--- Dataset content Enclosed Below ---

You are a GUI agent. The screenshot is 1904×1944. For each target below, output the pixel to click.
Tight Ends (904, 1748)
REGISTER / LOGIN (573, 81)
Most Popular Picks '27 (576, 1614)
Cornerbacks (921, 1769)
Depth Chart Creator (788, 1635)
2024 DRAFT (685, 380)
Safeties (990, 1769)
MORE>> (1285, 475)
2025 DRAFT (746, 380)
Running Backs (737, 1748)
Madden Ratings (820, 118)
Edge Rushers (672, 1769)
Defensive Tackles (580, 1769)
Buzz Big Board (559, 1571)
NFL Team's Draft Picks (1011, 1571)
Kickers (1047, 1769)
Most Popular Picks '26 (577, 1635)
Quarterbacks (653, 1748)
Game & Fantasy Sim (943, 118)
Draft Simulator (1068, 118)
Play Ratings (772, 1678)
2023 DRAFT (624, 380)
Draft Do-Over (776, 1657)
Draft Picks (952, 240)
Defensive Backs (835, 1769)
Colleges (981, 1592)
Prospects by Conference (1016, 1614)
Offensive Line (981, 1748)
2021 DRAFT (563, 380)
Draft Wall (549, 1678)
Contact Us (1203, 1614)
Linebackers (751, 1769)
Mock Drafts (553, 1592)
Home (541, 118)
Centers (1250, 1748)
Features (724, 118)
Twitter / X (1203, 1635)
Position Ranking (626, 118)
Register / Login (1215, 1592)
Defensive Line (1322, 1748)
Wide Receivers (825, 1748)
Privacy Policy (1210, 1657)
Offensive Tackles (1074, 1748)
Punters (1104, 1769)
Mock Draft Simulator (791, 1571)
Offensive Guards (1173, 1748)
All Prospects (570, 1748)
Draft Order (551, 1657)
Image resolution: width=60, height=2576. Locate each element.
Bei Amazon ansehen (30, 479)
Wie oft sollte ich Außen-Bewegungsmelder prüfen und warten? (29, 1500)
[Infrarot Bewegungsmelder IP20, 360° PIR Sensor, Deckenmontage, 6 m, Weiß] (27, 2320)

--- End of Enclosed Dataset content ---
--- Dataset content Enclosed Below ---

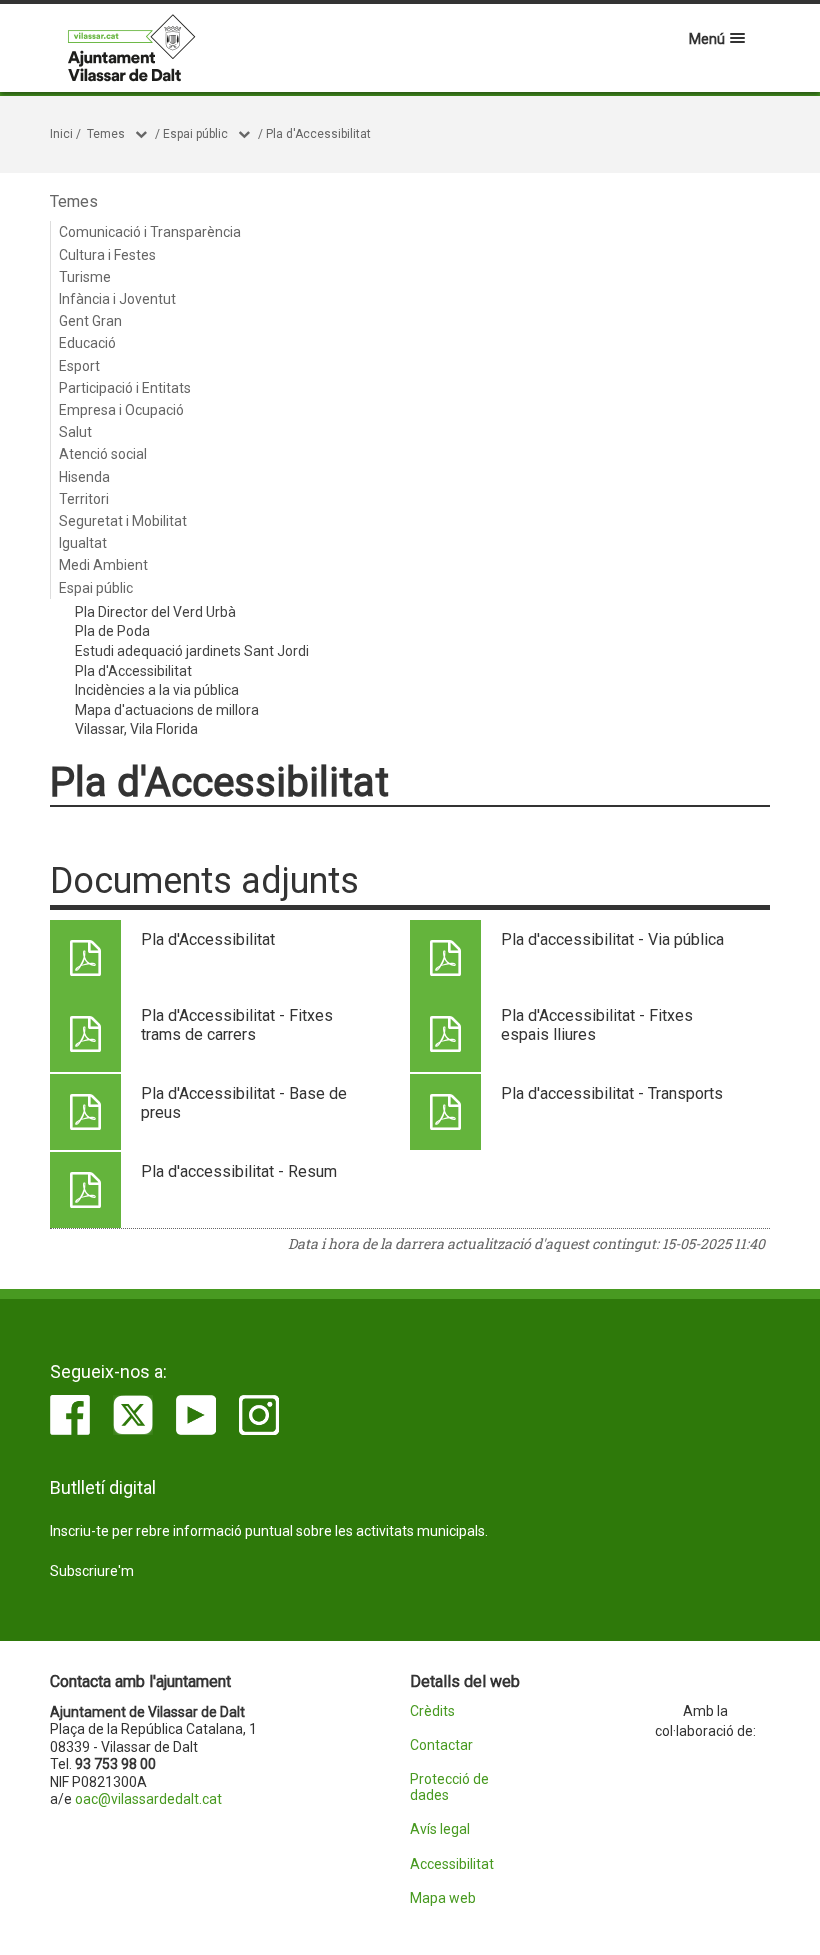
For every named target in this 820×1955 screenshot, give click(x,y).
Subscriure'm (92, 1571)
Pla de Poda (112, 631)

--- End of Enclosed Dataset content ---

● Task goal
Return only the part of the records above that opens with the line containing "Buzz Big Board (559, 1571)" and closes with the line containing "Features (724, 118)", ends included.

● Reply
Buzz Big Board (559, 1571)
NFL Team's Draft Picks (1011, 1571)
Kickers (1047, 1769)
Most Popular Picks '26 (577, 1635)
Quarterbacks (653, 1748)
Game & Fantasy Sim (943, 118)
Draft Simulator (1068, 118)
Play Ratings (772, 1678)
2023 DRAFT (624, 380)
Draft Do-Over (776, 1657)
Draft Picks (952, 240)
Defensive Backs (835, 1769)
Colleges (981, 1592)
Prospects by Conference (1016, 1614)
Offensive Line (981, 1748)
2021 DRAFT (563, 380)
Draft Wall (549, 1678)
Contact Us (1203, 1614)
Linebackers (751, 1769)
Mock Drafts (553, 1592)
Home (541, 118)
Centers (1250, 1748)
Features (724, 118)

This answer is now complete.